I started reading J.M. Coetzee’s (Wikipedia tells me it’s a common Afrikaans name pronounced “kut’se”) book ‘Disgrace’. Coetzee is the recipient of the Nobel prize for Literature in 2003 and the Booker Prize in 1999.
The book ‘Disgrace’ is about a 52-year old professor at a Cape Town university who has an affair with a student that goes sour. It’s a beautifully written book with a humanistic approach, a multilayered masterpiece, so I’ll give you an excerpt that really hit me last evening.

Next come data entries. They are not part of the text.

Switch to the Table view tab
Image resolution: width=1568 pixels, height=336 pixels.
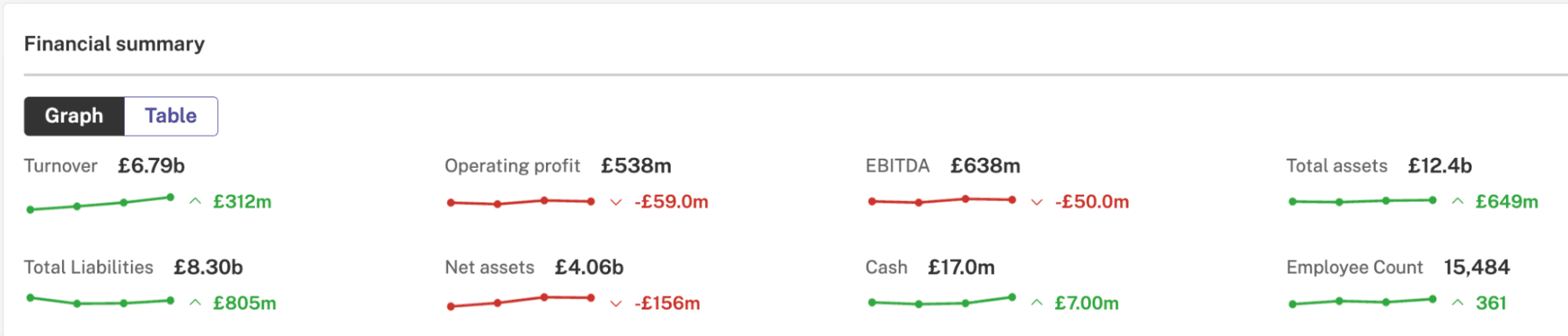point(171,116)
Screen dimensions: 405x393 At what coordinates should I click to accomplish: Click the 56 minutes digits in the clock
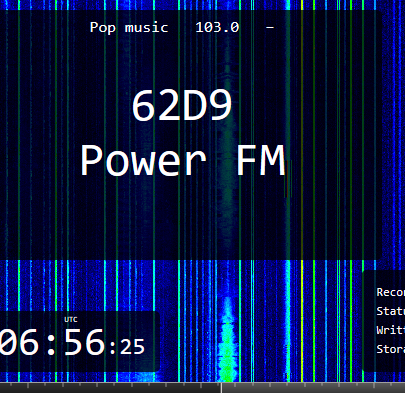pyautogui.click(x=84, y=342)
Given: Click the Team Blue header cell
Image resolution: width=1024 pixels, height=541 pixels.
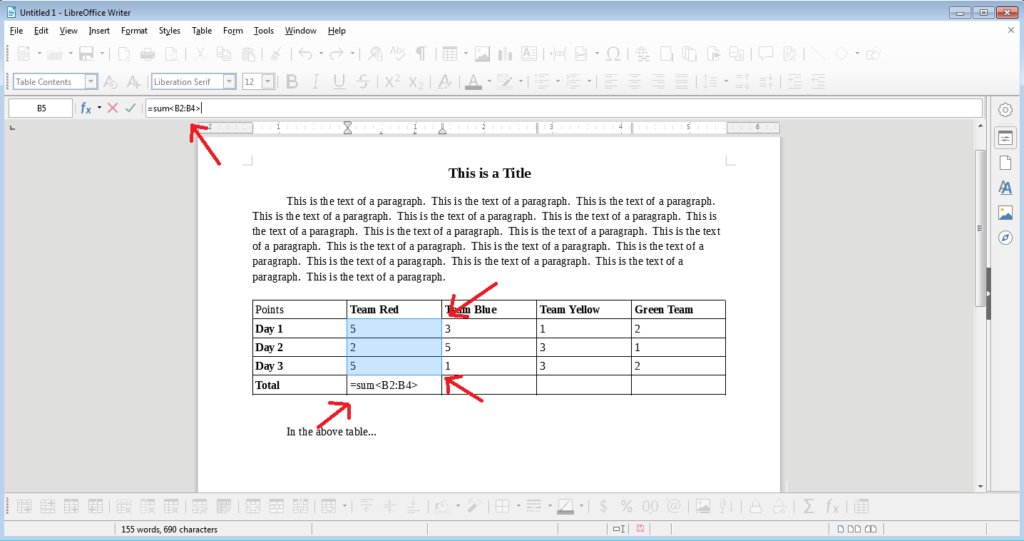Looking at the screenshot, I should pos(488,310).
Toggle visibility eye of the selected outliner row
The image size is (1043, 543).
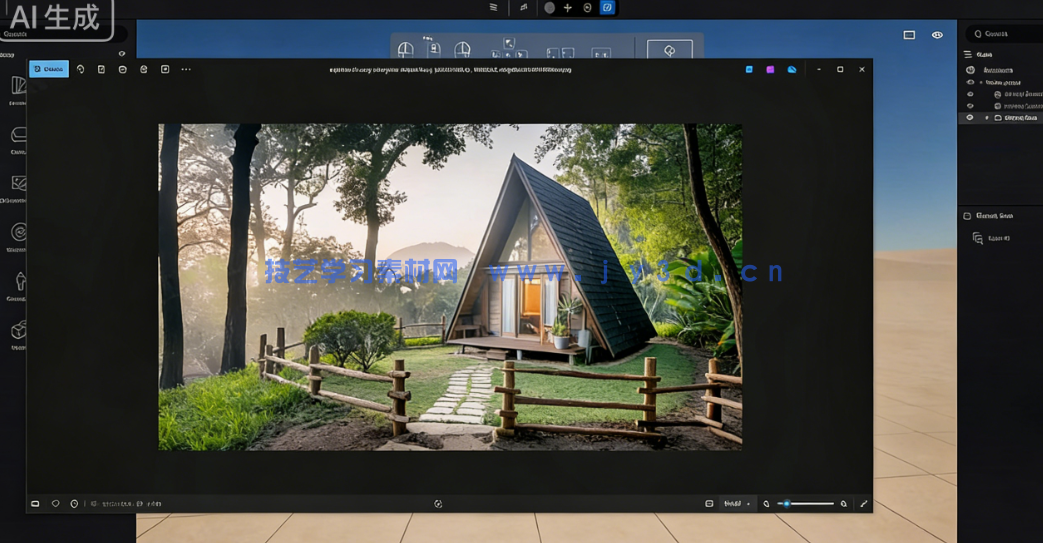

Intro: The Professor used to teach Classics and Modern Languages at the university, but that faculty has been closed down and so he stays on as a redundant Communications professor; a job for which he has no love, and so fails to inspire any in his students. Soraya is a prostitute, a moralistic prostitute, he visits every Thursday afternoon:-
He continues to teach because it provides him with a livelihood; also because it teaches him humility, brings it home to him who he is in the world. The irony does not escape him: that the one who comes to teach learns the keenest of lessons, while those who come to learn learn nothing. It is a feature of his profession on which he does not remark to Soraya. He doubts there is an irony to match it in hers.
ioannis
/ 3 July, 2009Ive read one of his books. He’s a good author.